To run successfully downhill, it is essential to run in a relaxed manner. This takes more focus than running on flat terrain. So, the key is to stay more focused while remaining relaxed at the same time.

Runners usually run in an upright position to maintain balance, but they often run back on their heels. Running in this manner is like driving a car with the handbrake on. Our goal is to take the brake off and help you generate a little more speed without expending more energy.

Before we dive into what to do, it is worth mentioning that running downhill fast is hard on the body and can lead to injuries. Therefore, it is not something to practice too often. During regular workouts, it is best to avoid pushing downhill runs unless you are training specifically for an upcoming race with downhills. Normally, on designated hard hilly runs during training, it’s advisable to push on the uphill and run very relaxed on the downhill. This is the opposite of what we do on race day, where it is best to push on the downhills and run slightly more relaxed on the uphill’s.
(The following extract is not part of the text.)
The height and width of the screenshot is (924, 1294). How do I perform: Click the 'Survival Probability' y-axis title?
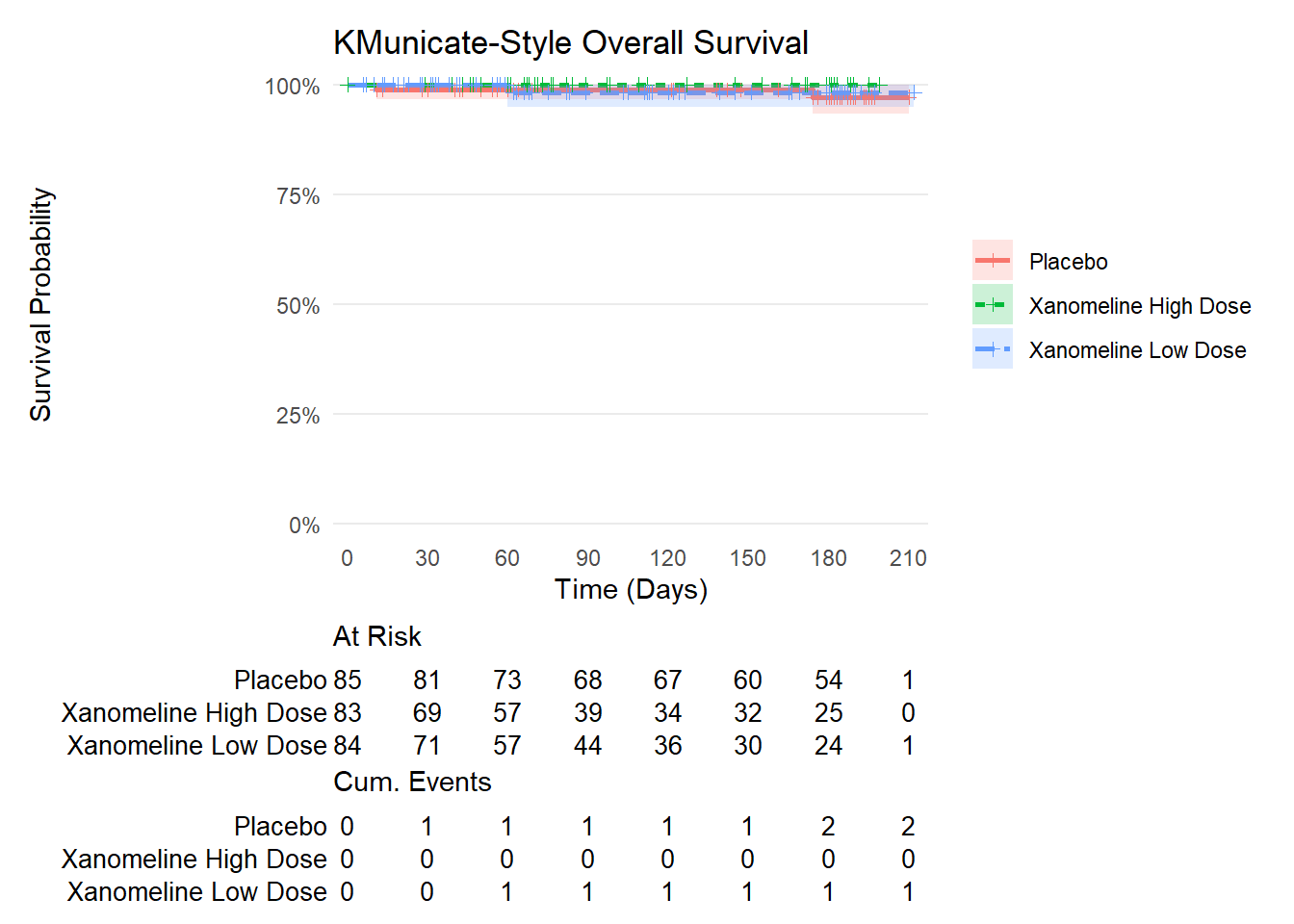[x=40, y=304]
Running downhill can be chaotic, but the goal is to maintain smoothness. To achieve this, it’s important to keep your body as relaxed as possible. When you’re moving faster, there’s a natural tendency to tense up, but you should avoid doing so. Pay attention to your foot strike – if your feet are landing in front of you, you may be overstriding. Instead, land with your feet just forward from your center of gravity.

For experienced runners, this is where your speed workouts will pay off. You’ll be familiar with the higher turnover, and you’ll be able to lift your knees a few millimeters more to allow for longer strides without over-striding. But always remember to stay as relaxed as possible.

Running Downhill faster with less energy

The objective is to use the same amount of energy or less when running downhill as you would on flat ground. To achieve this, we should observe how people tend to behave. Walking is the best example to follow. When people walk downhill, they keep their center of gravity at the same level as someone walking on level ground. This is because leaning forward could cause them to fall.

When running downhill, most runners keep their center of gravity in the same perpendicular plane as people who walk downhill. However, by maintaining an upright posture, they are essentially hitting the brakes, which can lead to more shock to the body and early fatigue. The trick is to shift your center of gravity slightly forward. To start, lean down the hill. Since you’re running, there’s no risk of falling as there is when walking. This simple weight shift allows you to run faster.

However, running downhill can present some problems. First, balance can be an issue. It’s best to ease into it and shift your center of gravity slightly forward from the hips. While running, it’s important to avoid over-striding, which wastes energy and can cause injuries. Instead, focus on increasing your leg turnover by using your arms to generate a faster tempo. Keep your arms relaxed and let them dictate your pace rather than your legs.

Successfully running downhill requires mental focus, so it’s best to eliminate distractions like music. To maintain balance, try holding your arms further away from your body. This will help you keep proper form and prevent you from going into oxygen debt.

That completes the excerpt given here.